*EXERCISE INSTRUCTIONS*. Echo the listing lines starting at the one containing "Viewport: 724px width, 525px height." and ending at the one containing "Action: coord(256,22)", leaving out the pictures.

*EXERCISE INPUTS*.
========

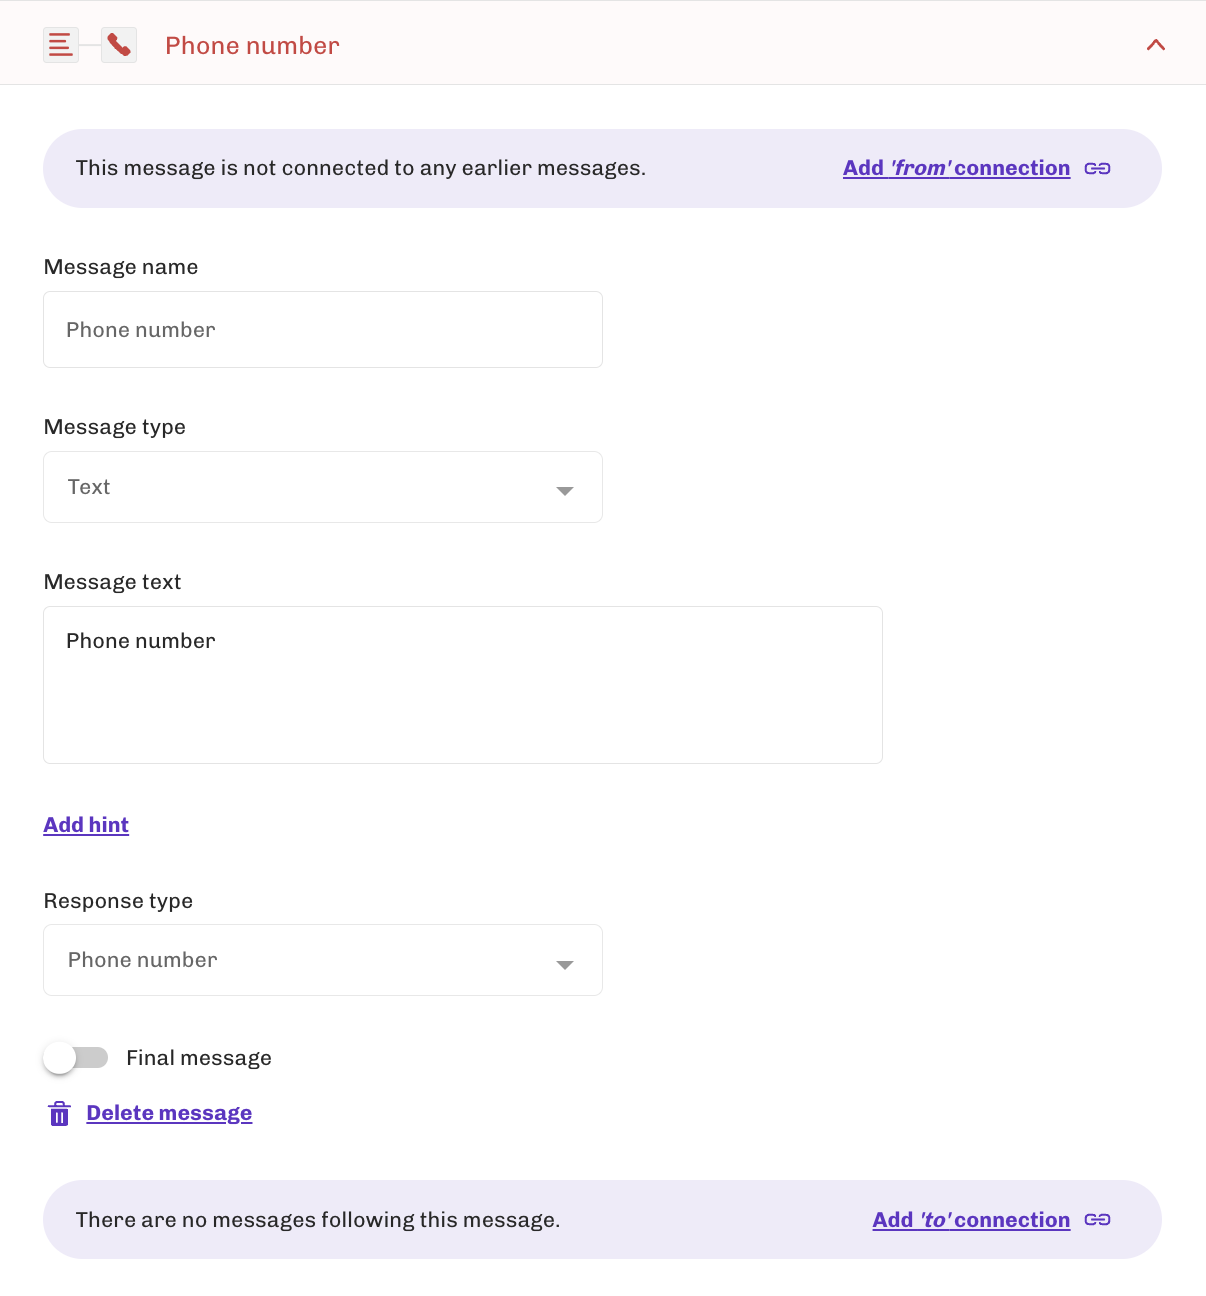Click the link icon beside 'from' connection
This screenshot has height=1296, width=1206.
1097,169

========

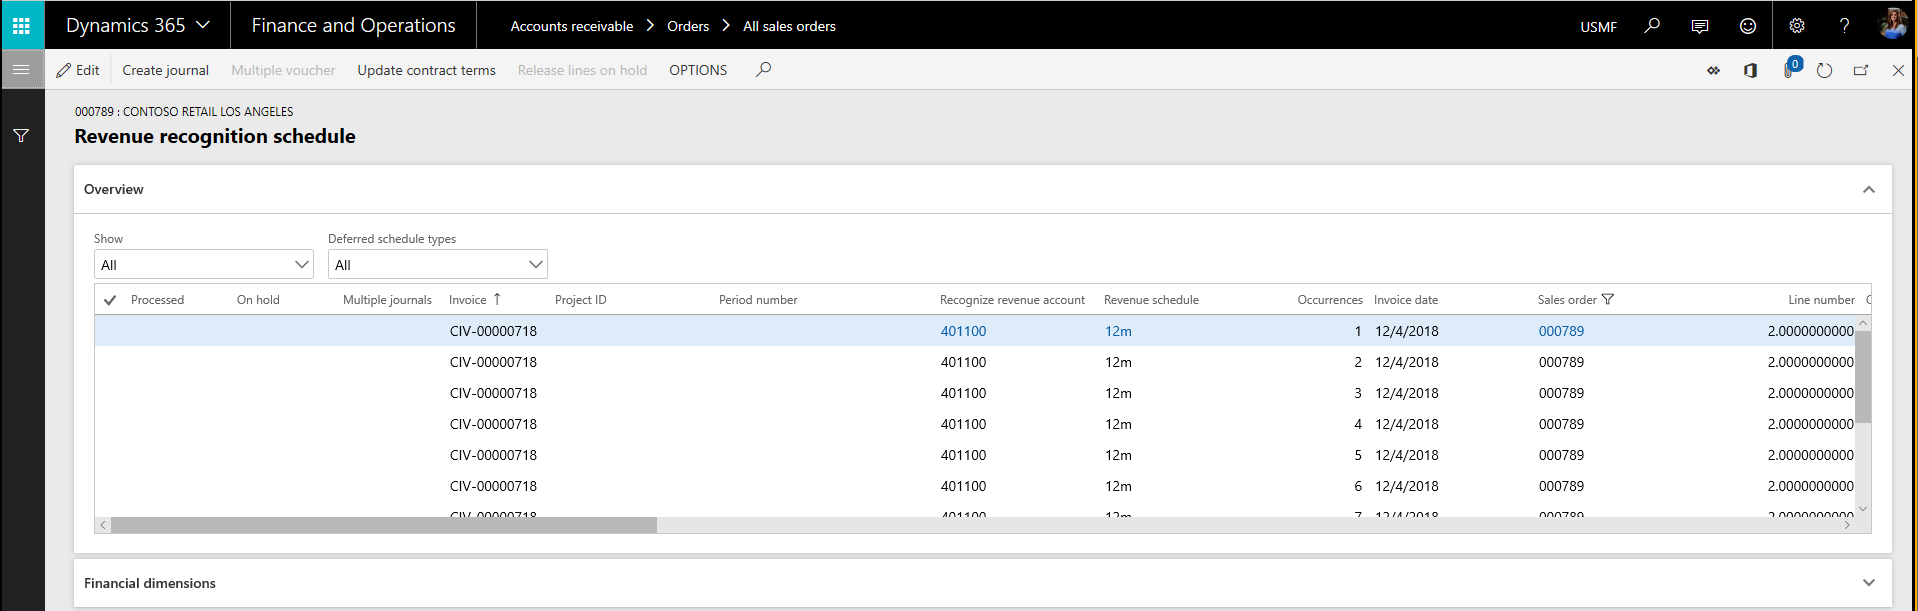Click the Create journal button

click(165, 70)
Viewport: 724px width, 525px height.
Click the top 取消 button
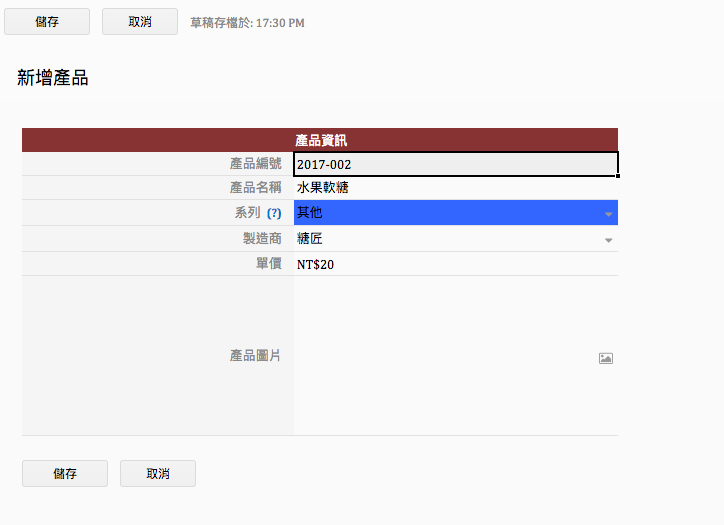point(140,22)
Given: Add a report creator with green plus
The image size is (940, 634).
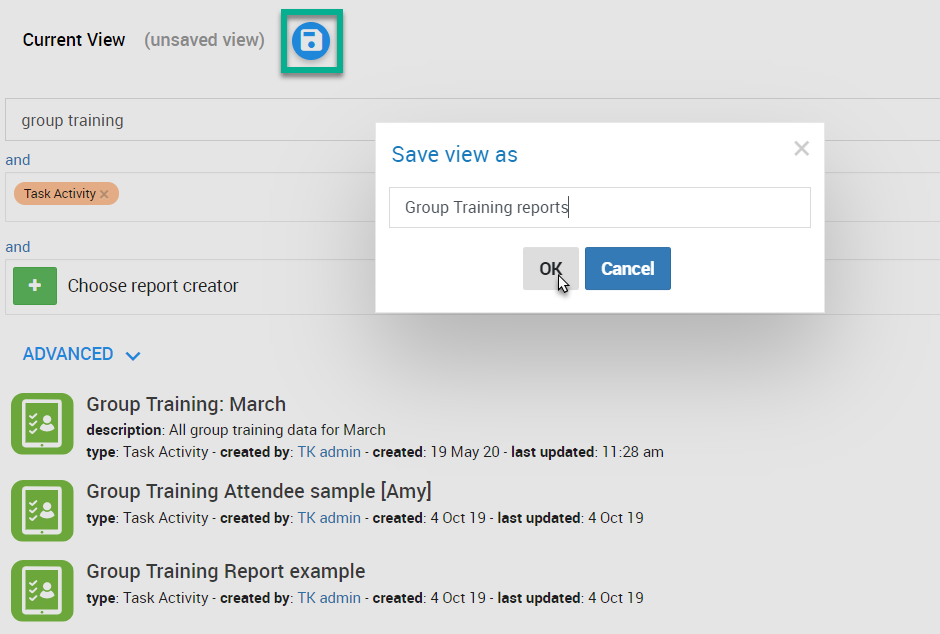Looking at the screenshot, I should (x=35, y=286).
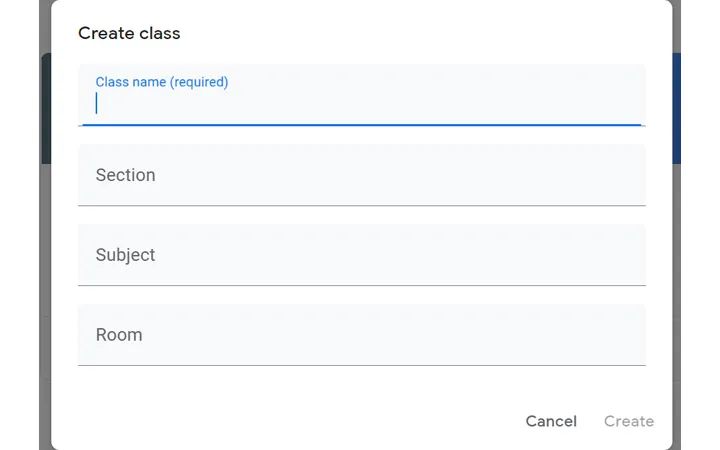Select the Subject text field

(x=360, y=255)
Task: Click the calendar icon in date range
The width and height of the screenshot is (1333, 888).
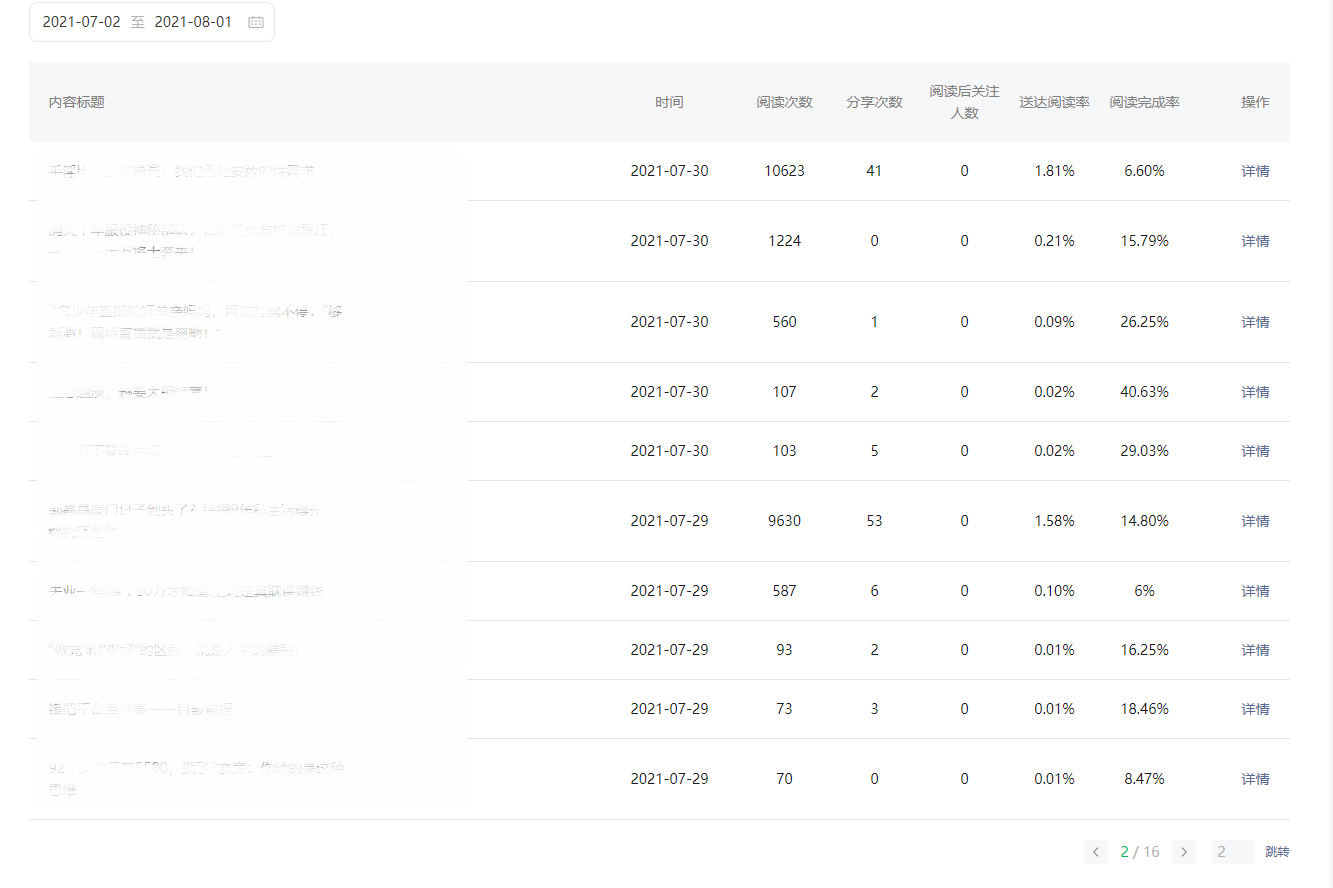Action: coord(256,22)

========

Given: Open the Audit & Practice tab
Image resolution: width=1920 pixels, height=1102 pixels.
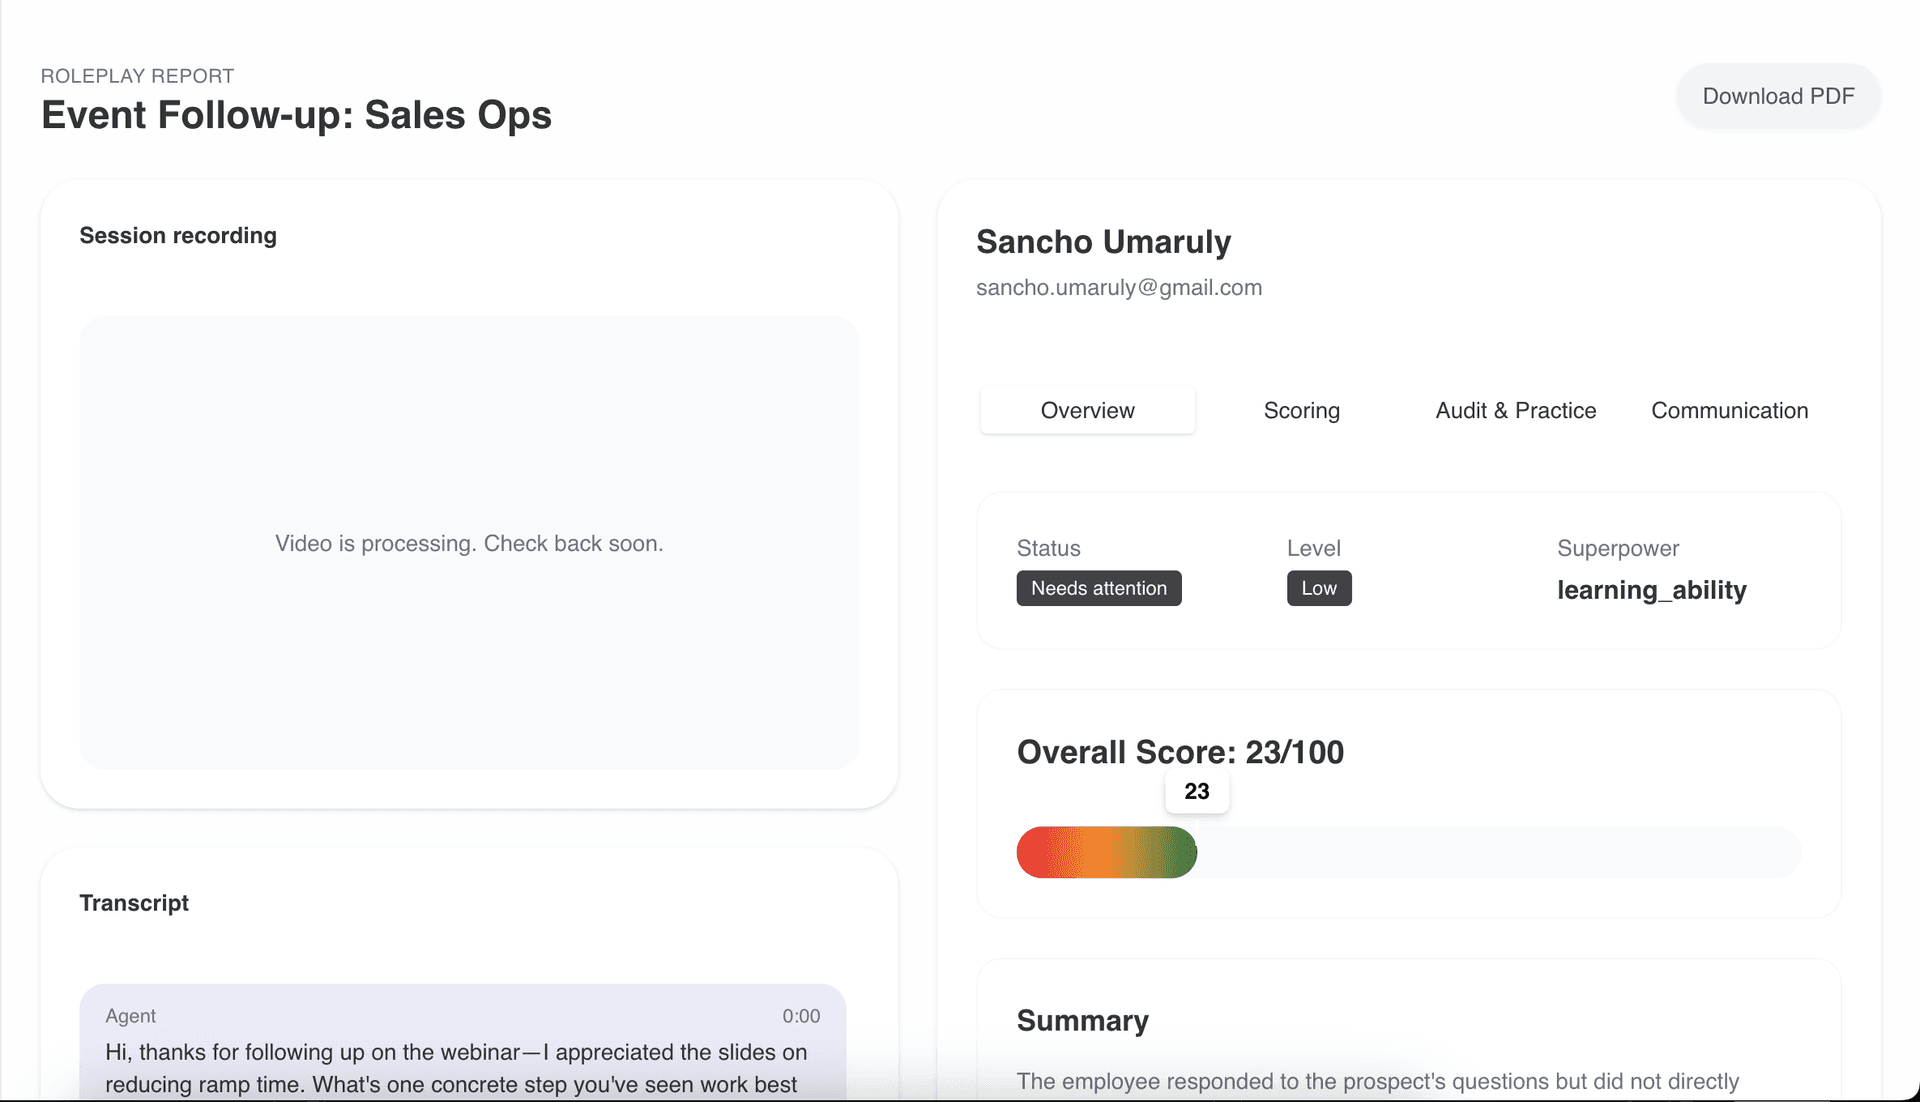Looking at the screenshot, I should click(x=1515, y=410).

========

*FINAL RESULT*.
Viewport: 724px width, 525px height.
Click the top 取消 button
point(140,22)
Given: Add a report creator with green plus
The image size is (940, 634).
Looking at the screenshot, I should (x=35, y=286).
Select the Subject text field

(x=360, y=255)
Task: Click the calendar icon in date range
The width and height of the screenshot is (1333, 888).
Action: coord(256,22)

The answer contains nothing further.